Passage shown:
§ §
# Rule Changes for League/Tournament Play



## 1dad2boys (Jun 24, 2019)

Have the local referee associations or league commissioners announced when/if the new rules will go into effect? Summer tournaments in July?  Start of league in September?


----------



## timbuck (Jun 24, 2019)

I asked our ref before or game this weekend which rules we were using. He said “FIFA”
I asked “goal kicks inside the area are ok?”
He said “yes”. 
Nobody attempted it in our games. So hard to say what they were enforcing.


----------



## Frank (Jun 24, 2019)

The tournaments decide and will inform the refs.


----------



## coachrefparent (Jun 24, 2019)

Frank said:


> The tournaments decide and will inform the refs.


Good luck with that.


----------



## timbuck (Jun 24, 2019)

How’s the build out line work with the new goal kick rules?  Glad my kids are older now.


----------



## Surfref (Jun 25, 2019)

It is hit and miss with summer tournaments.  I have already worked a few games with the 2019/20 LOTG. Had a goal scored when the defender intercepted a lightly kicked goal kick inside the penalty area.  The new rule the players have bitch about the most have been the uncontested  dropped ball.  The defending team bitches about having to move away from the drop ball area.  I have had no problems moving attackers out of the wall.


----------



## Surfref (Jun 25, 2019)

timbuck said:


> How’s the build out line work with the new goal kick rules?  Glad my kids are older now.


Same no change on the 7v7 games.


----------



## Surfref (Jun 25, 2019)
§ §
Supplied entries:
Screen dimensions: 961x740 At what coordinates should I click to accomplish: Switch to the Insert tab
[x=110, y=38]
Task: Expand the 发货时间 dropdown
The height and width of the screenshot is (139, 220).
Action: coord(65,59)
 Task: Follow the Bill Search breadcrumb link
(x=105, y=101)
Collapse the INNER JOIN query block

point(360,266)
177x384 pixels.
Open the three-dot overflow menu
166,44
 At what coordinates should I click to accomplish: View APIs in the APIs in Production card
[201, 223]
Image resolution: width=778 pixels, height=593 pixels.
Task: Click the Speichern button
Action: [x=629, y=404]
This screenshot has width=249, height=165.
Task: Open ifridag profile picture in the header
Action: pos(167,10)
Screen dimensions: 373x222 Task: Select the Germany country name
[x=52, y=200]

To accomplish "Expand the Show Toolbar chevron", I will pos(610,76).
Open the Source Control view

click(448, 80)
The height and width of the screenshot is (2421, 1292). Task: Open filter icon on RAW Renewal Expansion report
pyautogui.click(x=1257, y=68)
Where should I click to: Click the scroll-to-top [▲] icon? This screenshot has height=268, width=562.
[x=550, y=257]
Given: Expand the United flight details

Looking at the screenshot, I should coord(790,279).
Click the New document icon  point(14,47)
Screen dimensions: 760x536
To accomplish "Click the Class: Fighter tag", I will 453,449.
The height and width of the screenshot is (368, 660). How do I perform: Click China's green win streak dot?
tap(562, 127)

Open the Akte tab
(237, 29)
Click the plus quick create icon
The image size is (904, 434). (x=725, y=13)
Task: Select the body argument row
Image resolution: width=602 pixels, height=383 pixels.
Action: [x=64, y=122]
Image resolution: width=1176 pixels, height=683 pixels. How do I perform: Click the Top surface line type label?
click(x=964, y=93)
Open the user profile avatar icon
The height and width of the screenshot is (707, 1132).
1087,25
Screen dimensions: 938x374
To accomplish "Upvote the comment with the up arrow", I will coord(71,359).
§ §
Directions:
1 > In the rule-changes thread, which new rule does Surfref say players have complained about the most?
2 > Using the rule-changes thread, mark each statement yes or no, quoting the words that decide it: (a) Surfref reports no change for 7v7 games. (b) In timbuck's games, a player attempted a goal kick inside the area. (c) Surfref has had trouble moving attackers out of the wall.
The data are separate material, unconnected to the rule-changes thread.

Answers:
1 > The uncontested dropped ball.

2 >
(a) Yes: "Same no change on the 7v7 games."
(b) No: "Nobody attempted it in our games."
(c) No: "I have had no problems moving attackers out of the wall."